Studio album by Punch Brothers
- Released: July 20, 2018
- Genre: Progressive bluegrass
- Length: 43:16
- Label: Nonesuch
- Producer: Punch Brothers

Punch Brothers chronology
| The Wireless (2015) | All Ashore (2018) | Hell on Church Street (2022) |

= All Ashore (album) =

All Ashore is the fifth studio album by the American group Punch Brothers, released on July 20, 2018. The band announced the release of the album's first singles "It's All Part of the Plan" and the instrumental "Three Dots and a Dash" on June 14, 2018. The album was self-produced by the band and was released on the Nonesuch Records label. The nine songs were written and recorded in the sequence of the tracklist at the United Sound studio in Los Angeles, California.

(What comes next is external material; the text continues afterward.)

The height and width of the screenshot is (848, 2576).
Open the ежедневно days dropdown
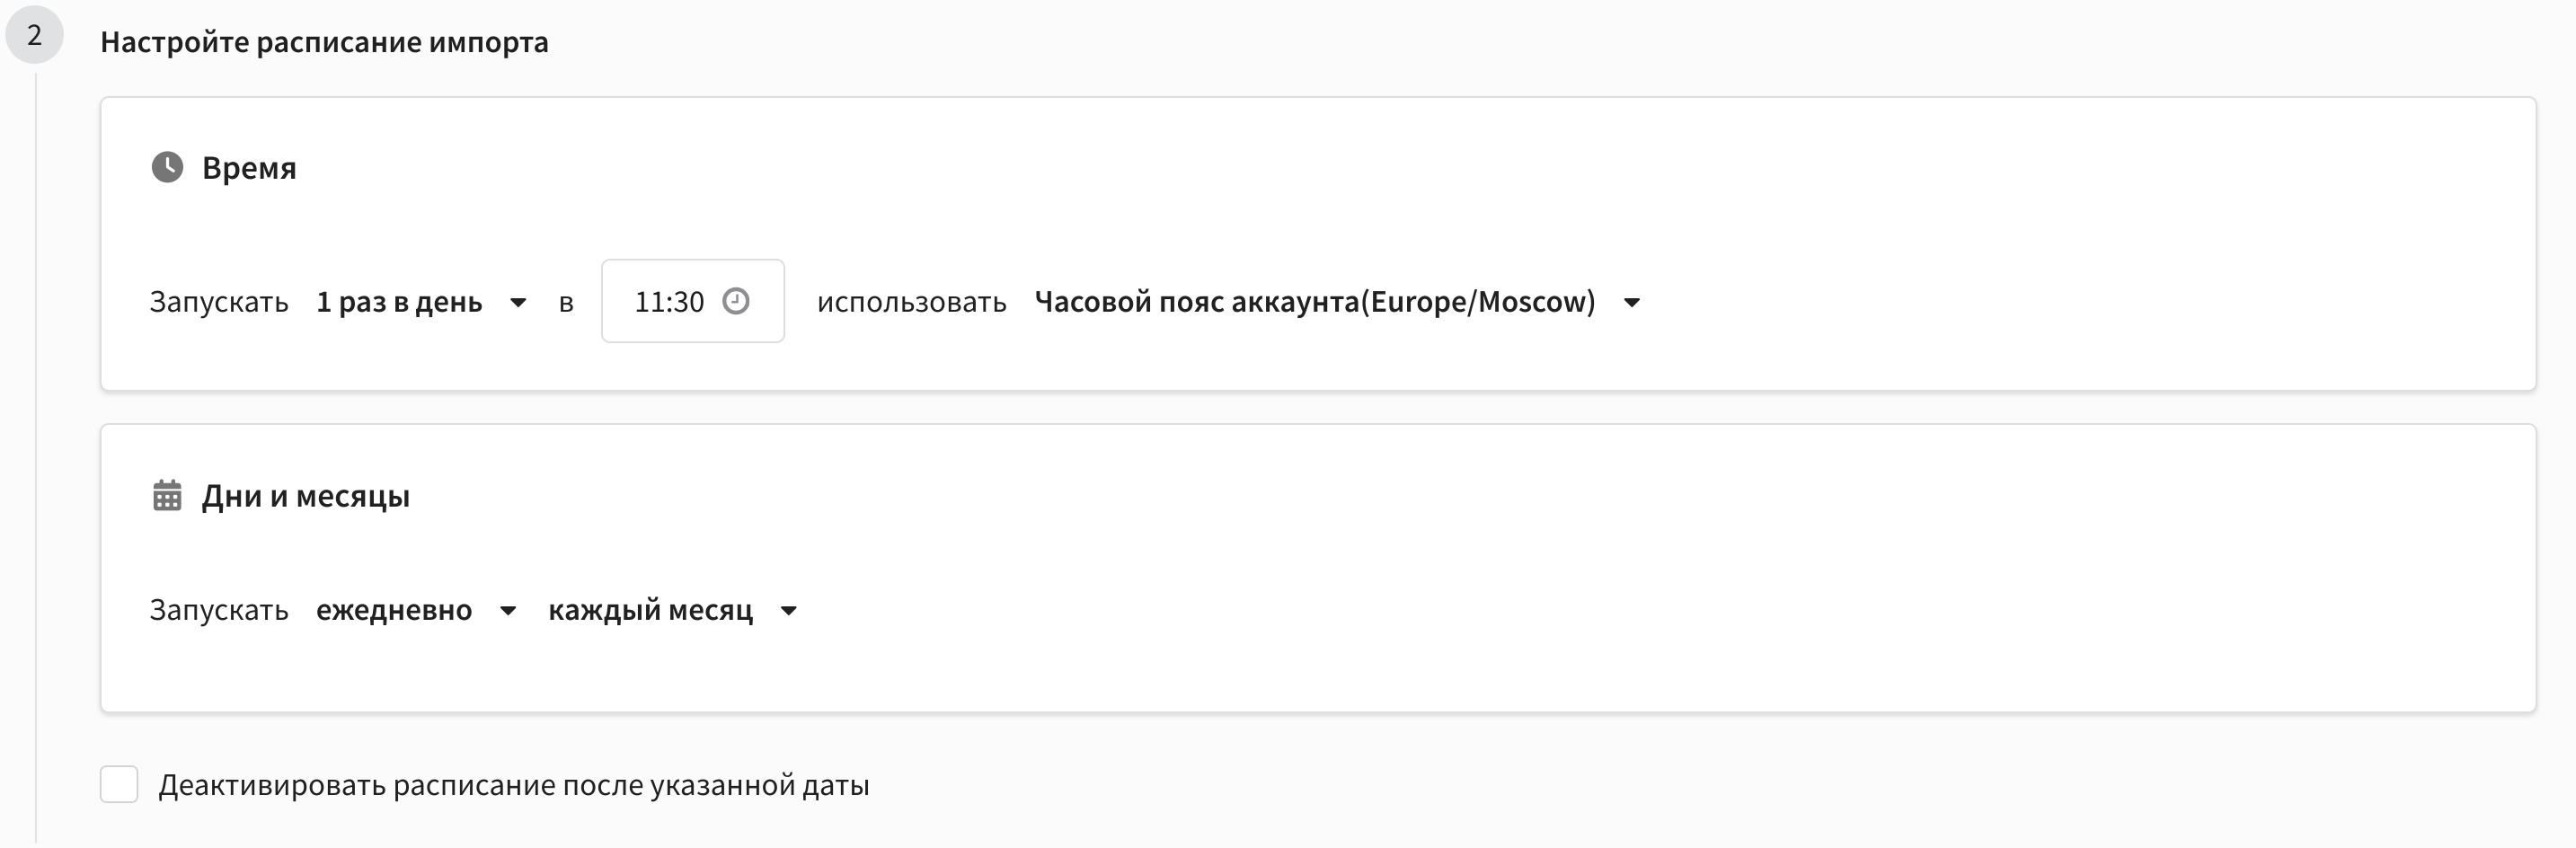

The album received generally favorable reviews from critics.

Support from Grammy voting members led to a Grammy Award nomination, and All Ashore won the Grammy Award for Best Folk Album at the 61st Grammy Awards on February 10, 2019.

Professional ratings
Aggregate scores
| Source | Rating |
| Metacritic | 72/100 |
Review scores
| Source | Rating |
| AllMusic | Star Half star |
| Exclaim! | 7/10 |
| PopMatters | 6/10 |
| The Guardian | Star |
| The Music | Star Half star |
| The Irish Times | Star |

== Production history ==
After the release of their 2015 album The Phosphorescent Blues the band toured 23 U.S. cities before taking a scheduled hiatus. In October 2016 Punch Brothers frontman Chris Thile became the host of the weekly radio program Live from Here (formerly A Prairie Home Companion) which featured a recurring "song of the week" segment. Thile released ten of these songs in the December 2017 solo album Thanks For Listening.

Punch Brothers fiddler Gabe Witcher produced several albums during the hiatus including Punch Brothers banjoist Noam Pikelny's March 2017 solo album Universal Favorite Punch Brothers guitarist Chris Eldridge's 2017 duo album with Julian Lage Mount Royal Sara Watkins' 2016 album Young in All the Wrong Ways and Punch Brothers bassist Paul Kowert's newly formed band Hawktail's May 2018 album Unless.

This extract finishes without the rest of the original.